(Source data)
▽

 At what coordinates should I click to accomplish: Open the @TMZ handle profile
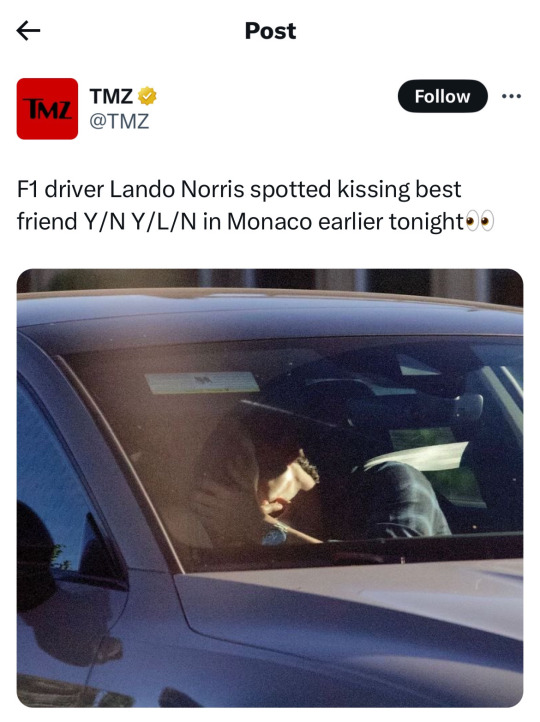coord(119,122)
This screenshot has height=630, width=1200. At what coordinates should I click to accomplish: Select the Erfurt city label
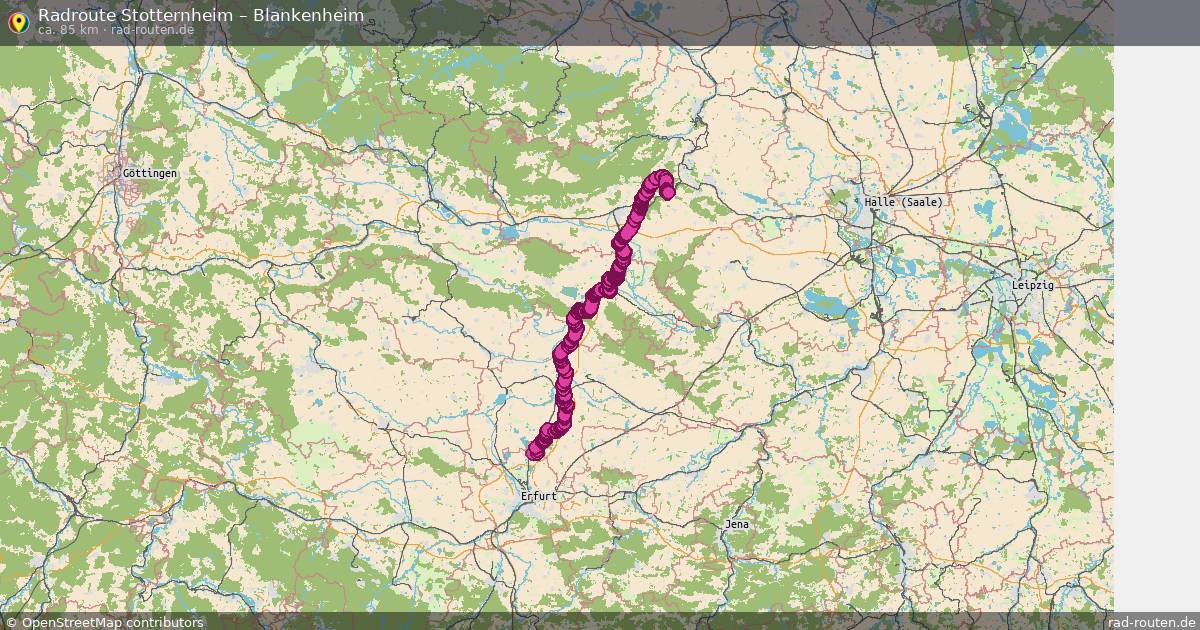(x=538, y=496)
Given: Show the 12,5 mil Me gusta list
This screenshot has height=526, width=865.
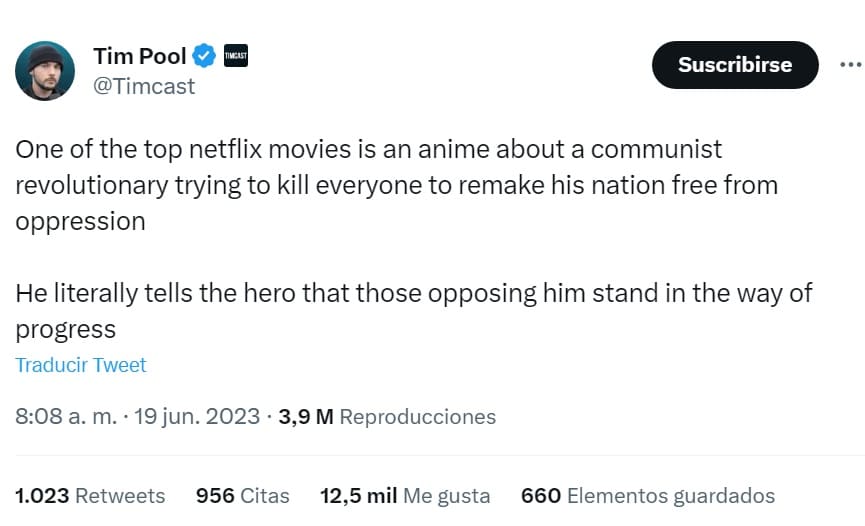Looking at the screenshot, I should point(405,495).
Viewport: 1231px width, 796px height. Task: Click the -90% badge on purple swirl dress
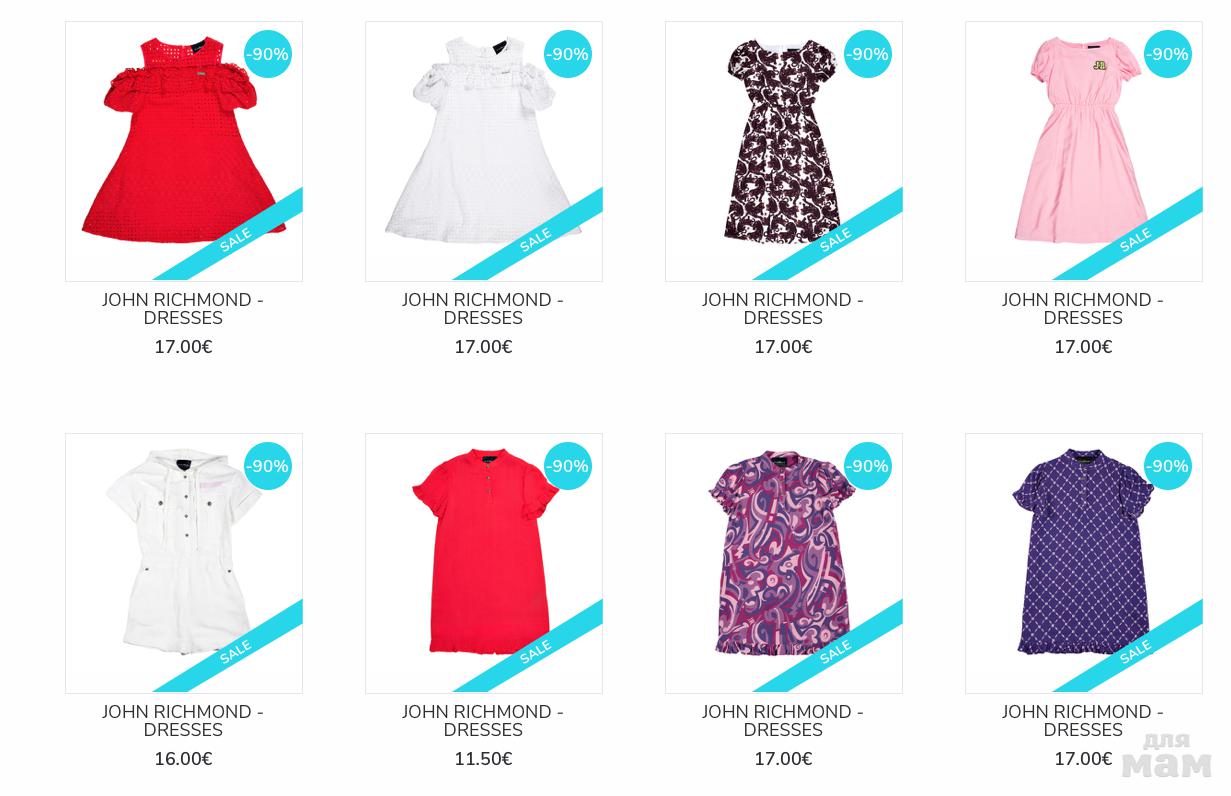868,466
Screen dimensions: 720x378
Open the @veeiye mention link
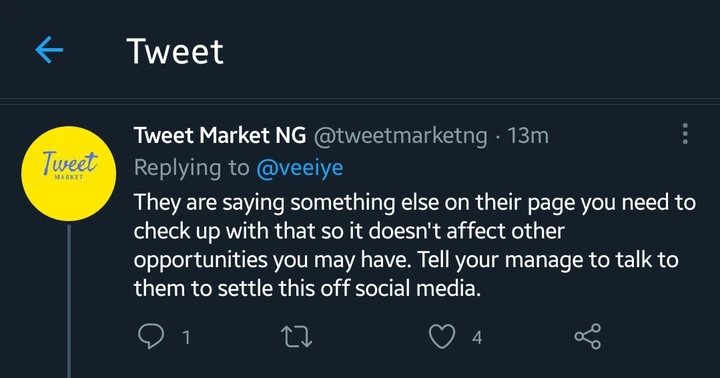click(x=299, y=168)
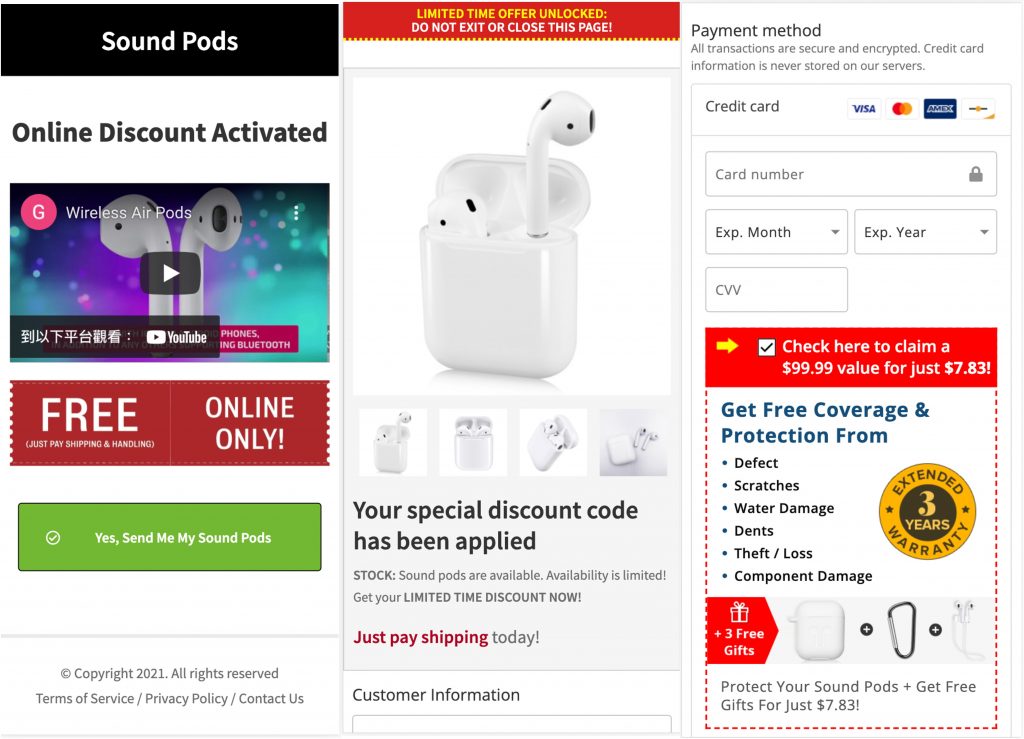Screen dimensions: 1024x739
Task: Click in the CVV field
Action: pyautogui.click(x=776, y=290)
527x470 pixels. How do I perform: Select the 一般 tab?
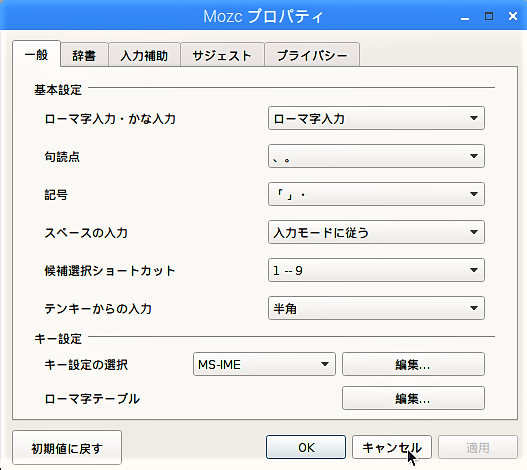coord(36,54)
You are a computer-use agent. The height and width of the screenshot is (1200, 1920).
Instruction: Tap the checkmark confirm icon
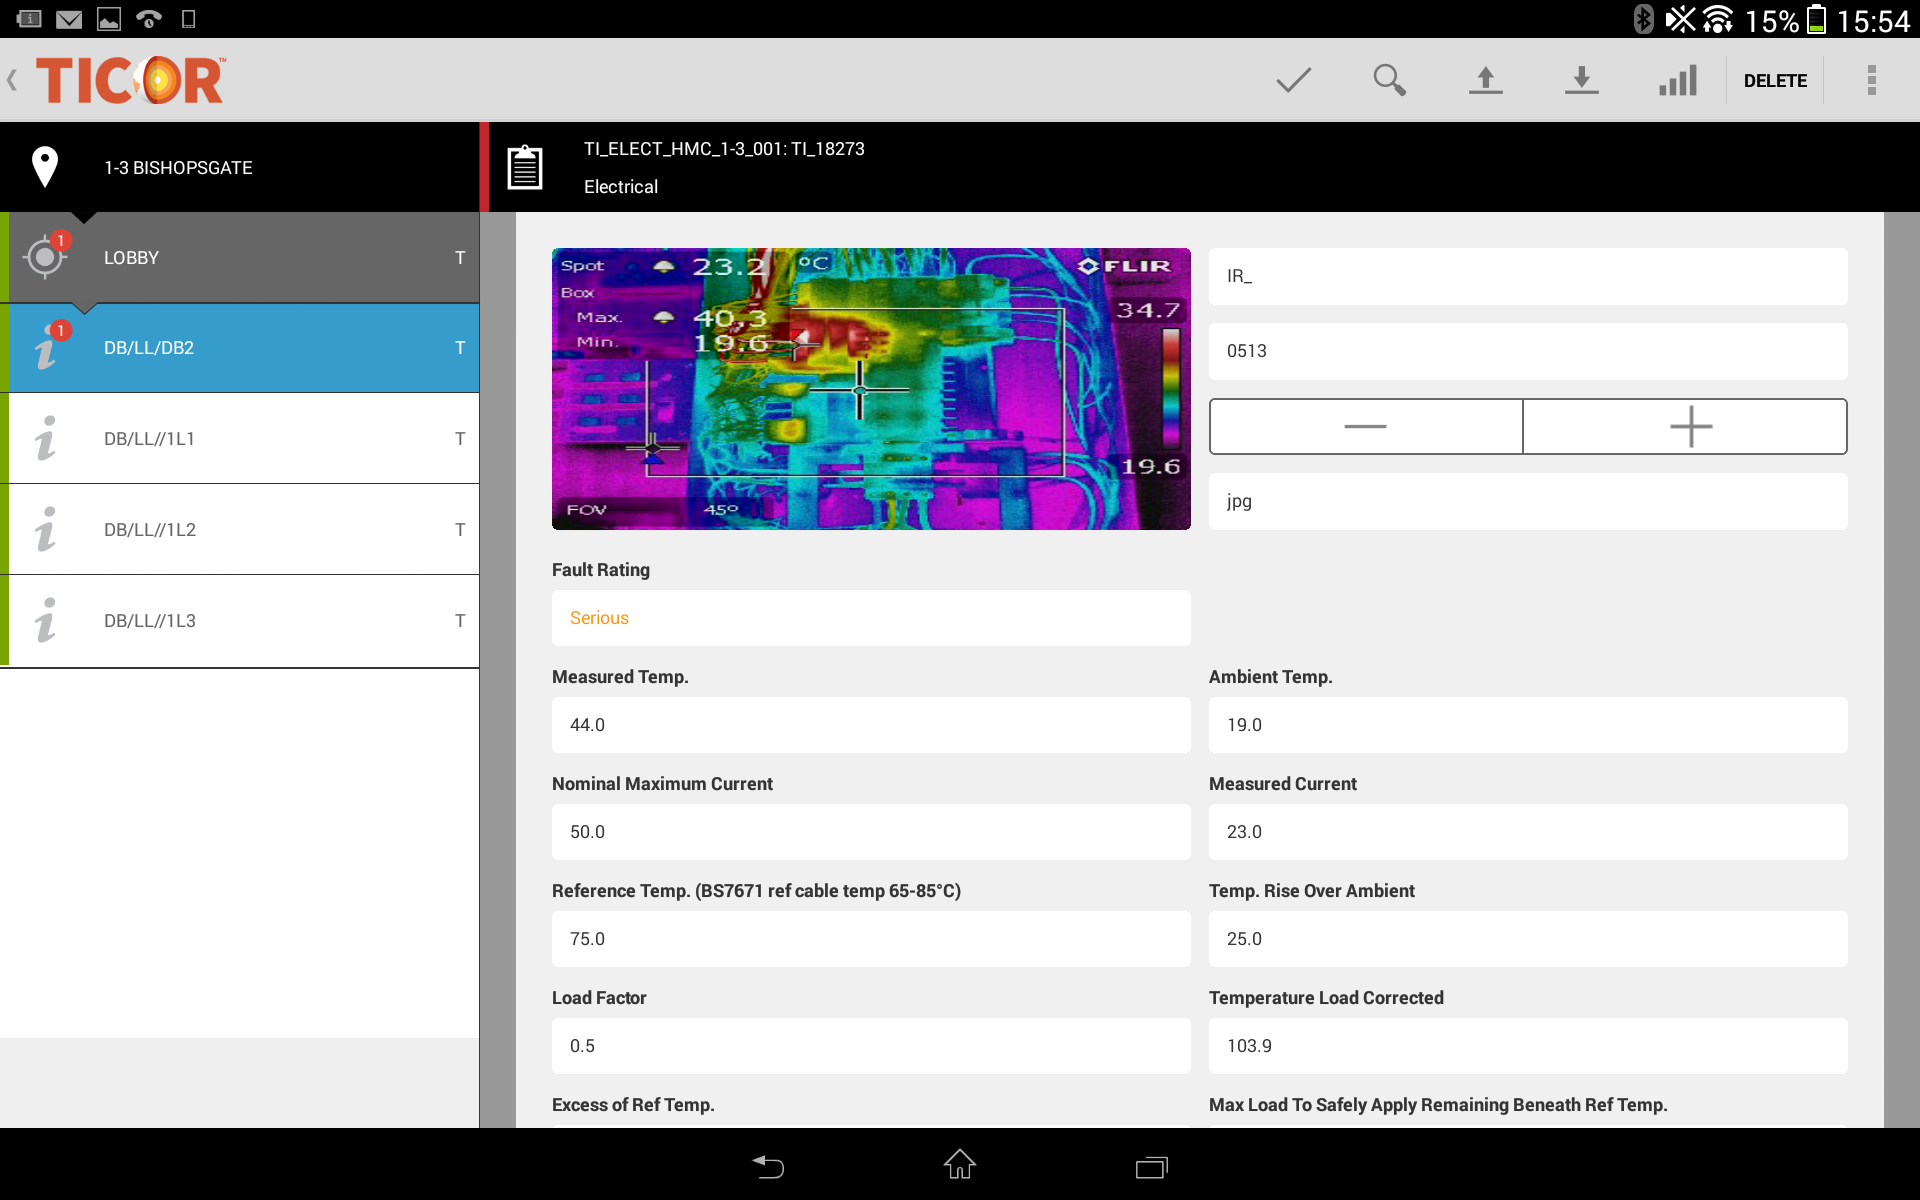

△

= Short problem =
Rewrite every line of the source data with "coordinates" changed to "position" and all other text kept the same. Omit the pictures from your answer.

= Correct output =
 At what position should I click to accomplish: Open the @TMZ handle profile
coord(119,122)
This screenshot has height=630, width=1200. At what position should I click to accomplish: Select the Erfurt city label
(x=538, y=496)
Given: Show the 12,5 mil Me gusta list
This screenshot has height=526, width=865.
Looking at the screenshot, I should point(405,495).
Viewport: 1231px width, 796px height. Task: Click the -90% badge on purple swirl dress
868,466
Screen dimensions: 720x378
Open the @veeiye mention link
click(x=299, y=168)
Screen dimensions: 1024x739
Task: Click in the CVV field
Action: pyautogui.click(x=776, y=290)
527x470 pixels. How do I perform: Select the 一般 tab?
coord(36,54)
You are a computer-use agent. The height and width of the screenshot is (1200, 1920).
Instruction: Tap the checkmark confirm icon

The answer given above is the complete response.